Before Ronit, the homeopathic vet with her two inseparable little dogs took me to a waterfall and beautiful overviews over the Lake of Galilee. I came to learn that the lake of Tiberias or the lake of Genezareth are all the same. Here Jesus walked on the waters and in the nearby Church of the Beatitudes the Sermon on the Mount is remembered. Friends of Ronit came with us and before I knew I found myself invited in the office of the Mother Superior of the nearby Convent. She ordered (strong) coffee and homemade cookies and spoke fluently Arabic, as well as English, Italian, French and a few other languages. The conversation went from the political and religious situation to the exact place where what miracle took place. As I said before: homeopathy takes you everywhere.
The evening walk along the lake and a climb uphill at sunset was unforgettable. I’m no table to remember all the names of places people pointed out to me but it can’t be denied that this territory is drenched with history and religion. The fact that the whole world focuses at this tiny country makes you feel you walk the navel of the planet.
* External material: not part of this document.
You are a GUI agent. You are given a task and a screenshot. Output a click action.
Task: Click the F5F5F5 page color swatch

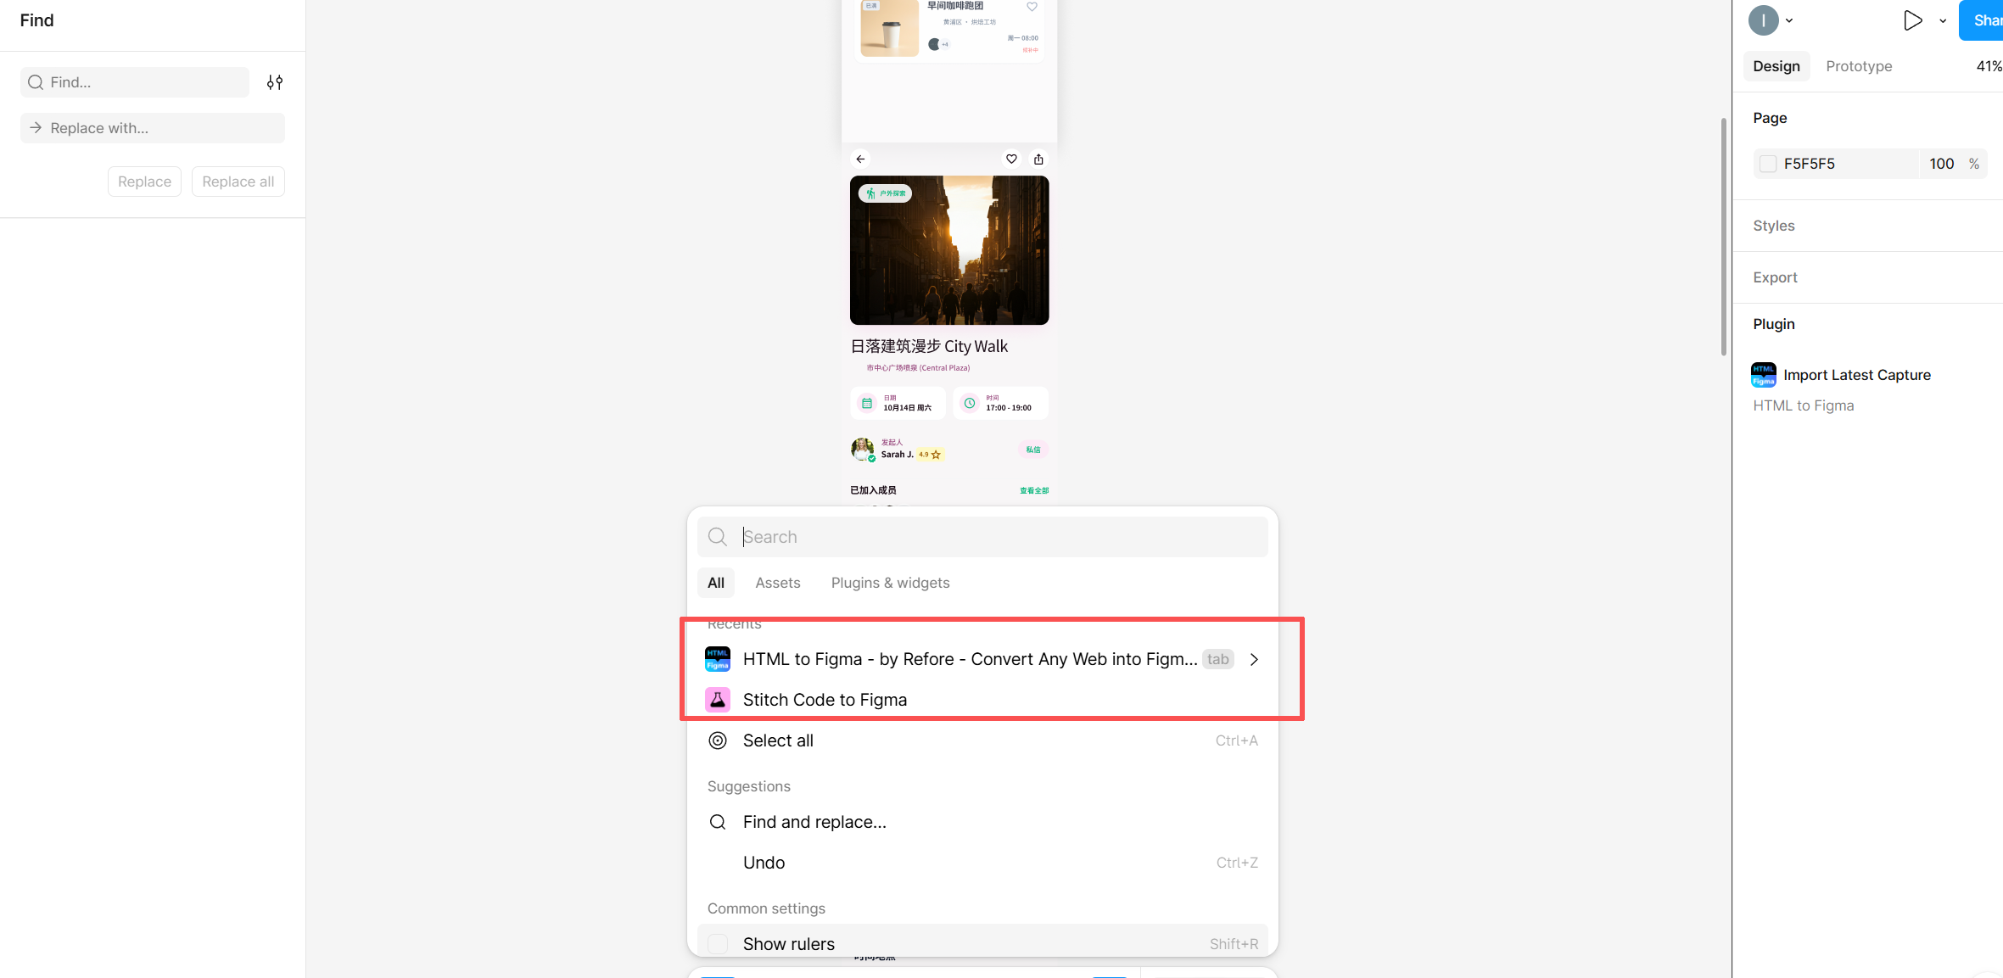coord(1768,164)
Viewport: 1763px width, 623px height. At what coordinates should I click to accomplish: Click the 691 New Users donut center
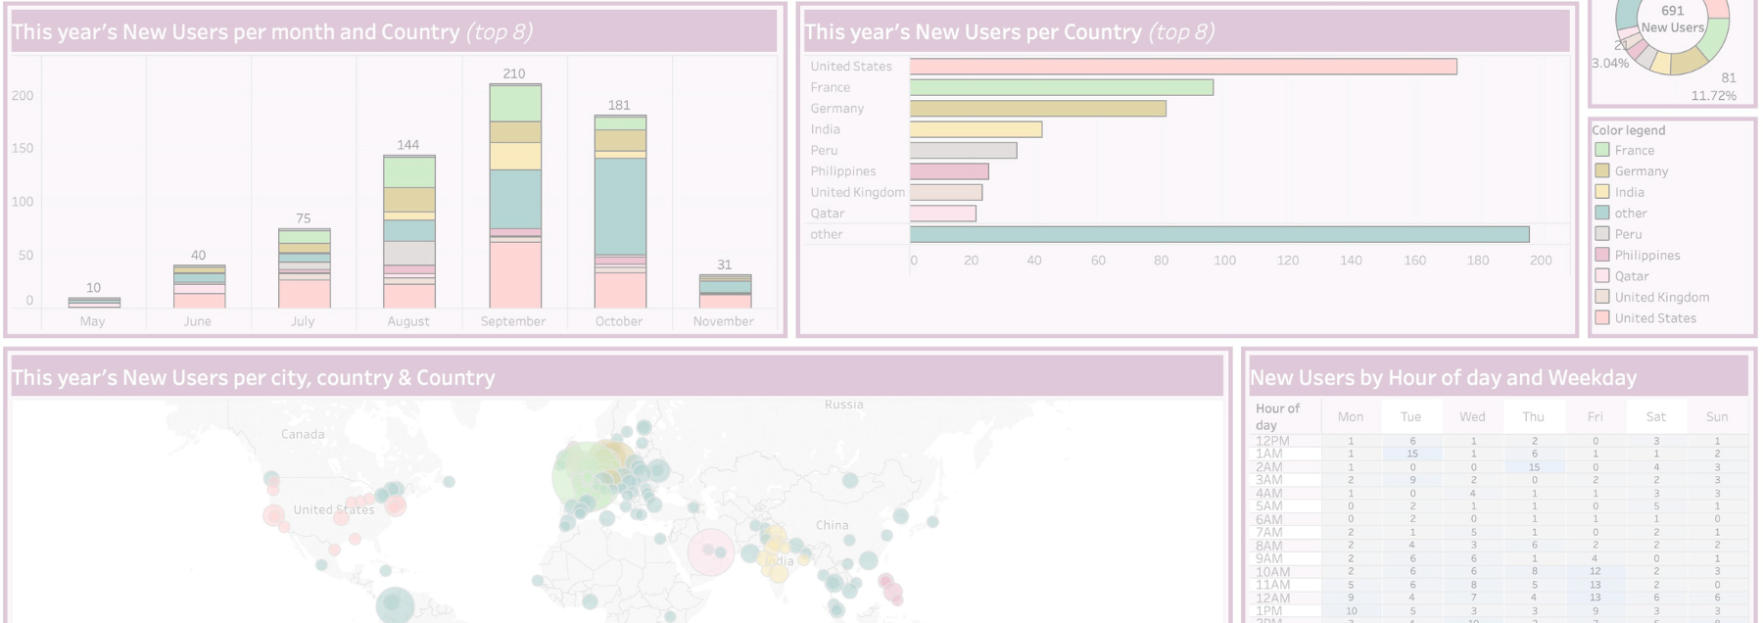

Yet people are people everywhere. Hence our days are filled with our daily business: talking about homeopathy, going for a picnic or a meal, visiting people. Ronit and I ended up at Beatrice’s house where her husband already prepared a meal by the time we came back. She and Ronit, both native French speakers chatted away their day of grace while enjoying an elegant supper. Sitting on the terrace in the soft evening breeze military helicopters flew over. We discussed the news of the day saying the situation is escalating as it was termed in the international press. People here more or less shrug their shoulders and live with the fact that they live near the border of an enemy country and rely on their army to protect them.
I’ve seen the Golan Heights from all sides, walk on it and drove right through it. From this side it is the buffer zone between two fighting parties but I’m well aware that it might sound completely different would I talk to the other side. We as homeopaths know better than anyone how people all have their own point of view on the same situation.
Brit lives with her husband Adam and child in a kibbutz near the Lebanese border, way up in the north of the country. Shahaf who joined us from Modi’in, some two hours and a half drive to the south joined us and stayed at Brit’s place for two nights. This all resulted in a whole lot of arguing about the tracks but also in beautiful longer walks up the Metula, and parts of the Israel Trail. In the evening Brit prepared lovely meals served in the little garden in front of the house with a view on the snowy patches on Mount Hermon. Although rather cool way up here in contrast to the heat down in the valley, we stayed out until midnight. The evening of Shabbat with three soldiers Brit invited, came over to have supper with us. As all Israeli people served the army when they were young they always have memories and experiences to share.